方法一
1.收集細胞(1~5)×106個,500~1000r/min離心5min,棄去培養液。
2.3ml PBS洗一次。
3.離心去PBS,加入冰預冷的70%的乙醇固定,4℃,1h。
4.離心棄去固定液,3ml PBS重懸5min。
5.400目的篩網過濾1次,500~1000r/min離心5min,棄去PBS。
6.用1ml PI染液,4℃避光30min。
7.流式細胞儀檢測:PI用氬離子激發熒光,激發光波波長為488nm,發射光波波長大于630nm,產生紅色熒光,可分析前散射光對側散射光的散點圖及PI熒光的直方圖。
方法二
1.收集細胞(1×106個),500~1000r/min離心5min,棄去培養液。
2.1ml PBS/FCS洗一次。
3.500~1000r/min離心5min去PBS/FCS,加入500μl PBS/FCS和500μl的多聚甲醛固定液,輕輕混勻,在4℃下固定4min。
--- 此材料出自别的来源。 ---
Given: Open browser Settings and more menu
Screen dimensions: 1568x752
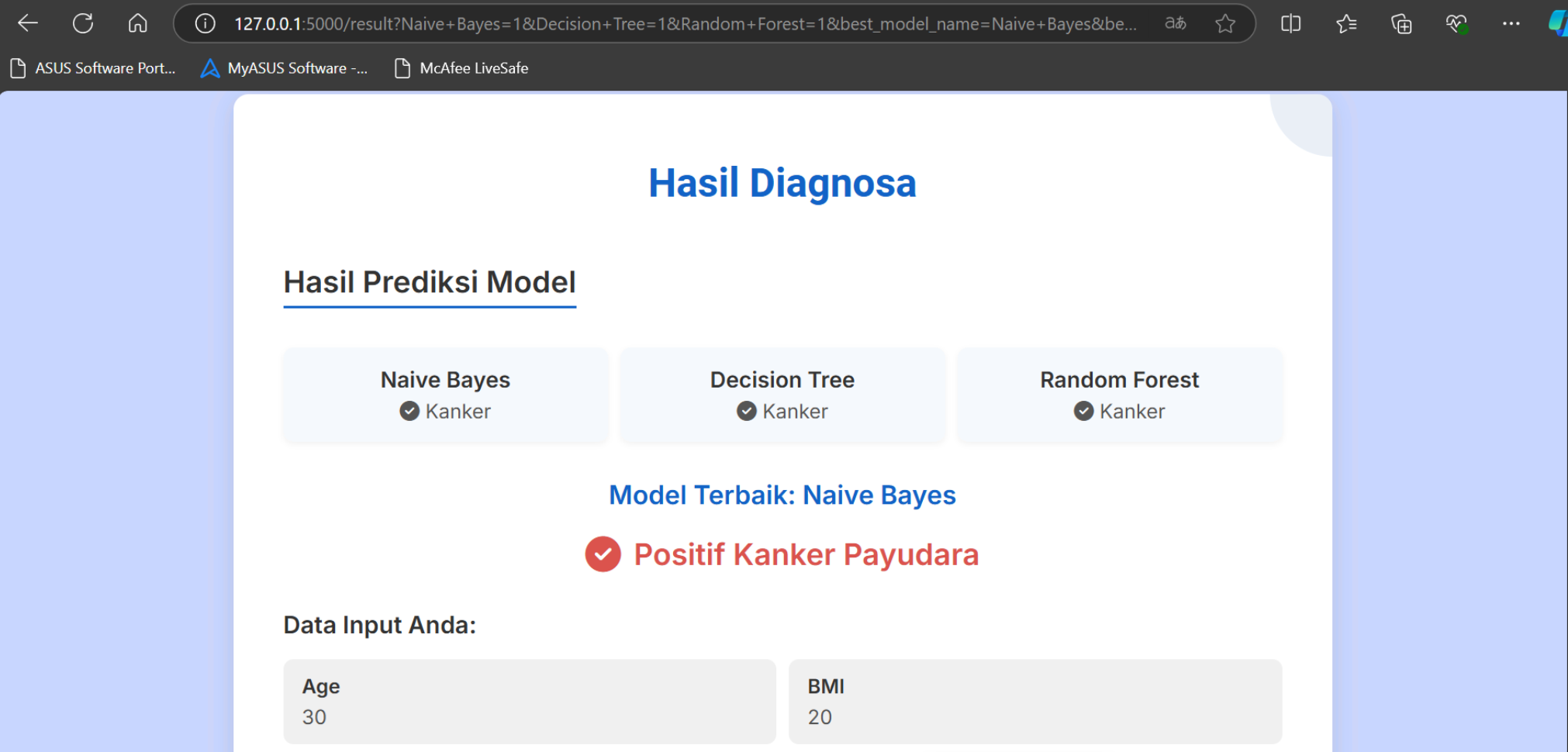Looking at the screenshot, I should click(x=1511, y=23).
4.500~1000r/min離心5min棄去固定液,室溫加入含0.2% Tween的PBS 1ml,37℃孵育15min。
5.1ml PBS/FCS洗3次,每次5min。
6.400目的篩網過濾1次。
7.500~1000r/min離心5min去PBS/FCS,用1.0ml PI染液,4℃避光至少30min。染色在24h之內皆可行,流式細胞儀分析。